- **The task**: Work through the entries below and report how many lines include "agent". The number alone is the answer.
══════════════════════════════
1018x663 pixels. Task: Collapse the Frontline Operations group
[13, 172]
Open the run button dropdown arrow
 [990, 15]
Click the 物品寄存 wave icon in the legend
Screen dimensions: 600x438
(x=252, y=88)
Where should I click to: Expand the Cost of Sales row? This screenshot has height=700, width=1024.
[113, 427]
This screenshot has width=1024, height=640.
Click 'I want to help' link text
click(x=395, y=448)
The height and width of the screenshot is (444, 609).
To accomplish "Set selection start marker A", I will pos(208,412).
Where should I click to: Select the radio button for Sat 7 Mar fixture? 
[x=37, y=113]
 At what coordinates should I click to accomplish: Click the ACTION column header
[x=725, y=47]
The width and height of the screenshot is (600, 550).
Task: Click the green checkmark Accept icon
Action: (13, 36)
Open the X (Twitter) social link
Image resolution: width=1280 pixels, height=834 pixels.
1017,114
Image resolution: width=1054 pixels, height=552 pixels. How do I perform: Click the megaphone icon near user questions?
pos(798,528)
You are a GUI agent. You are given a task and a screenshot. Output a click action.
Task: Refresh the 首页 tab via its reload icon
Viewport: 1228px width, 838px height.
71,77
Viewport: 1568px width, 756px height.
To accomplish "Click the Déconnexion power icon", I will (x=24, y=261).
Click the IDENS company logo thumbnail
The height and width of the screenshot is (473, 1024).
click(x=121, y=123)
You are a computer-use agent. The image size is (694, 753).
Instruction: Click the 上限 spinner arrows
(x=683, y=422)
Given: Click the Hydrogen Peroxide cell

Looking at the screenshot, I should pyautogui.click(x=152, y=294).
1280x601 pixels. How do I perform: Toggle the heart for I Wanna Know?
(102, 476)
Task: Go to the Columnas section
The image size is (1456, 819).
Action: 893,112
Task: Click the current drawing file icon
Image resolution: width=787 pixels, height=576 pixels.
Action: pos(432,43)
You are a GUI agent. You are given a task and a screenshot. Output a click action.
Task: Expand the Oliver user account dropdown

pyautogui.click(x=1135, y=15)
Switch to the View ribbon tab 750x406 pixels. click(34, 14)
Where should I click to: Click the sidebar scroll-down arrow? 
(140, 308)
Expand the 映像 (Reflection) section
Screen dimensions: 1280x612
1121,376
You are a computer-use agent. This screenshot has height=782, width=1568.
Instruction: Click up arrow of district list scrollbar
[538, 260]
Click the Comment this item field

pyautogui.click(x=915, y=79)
══════════════════════════════
- **Response**: 4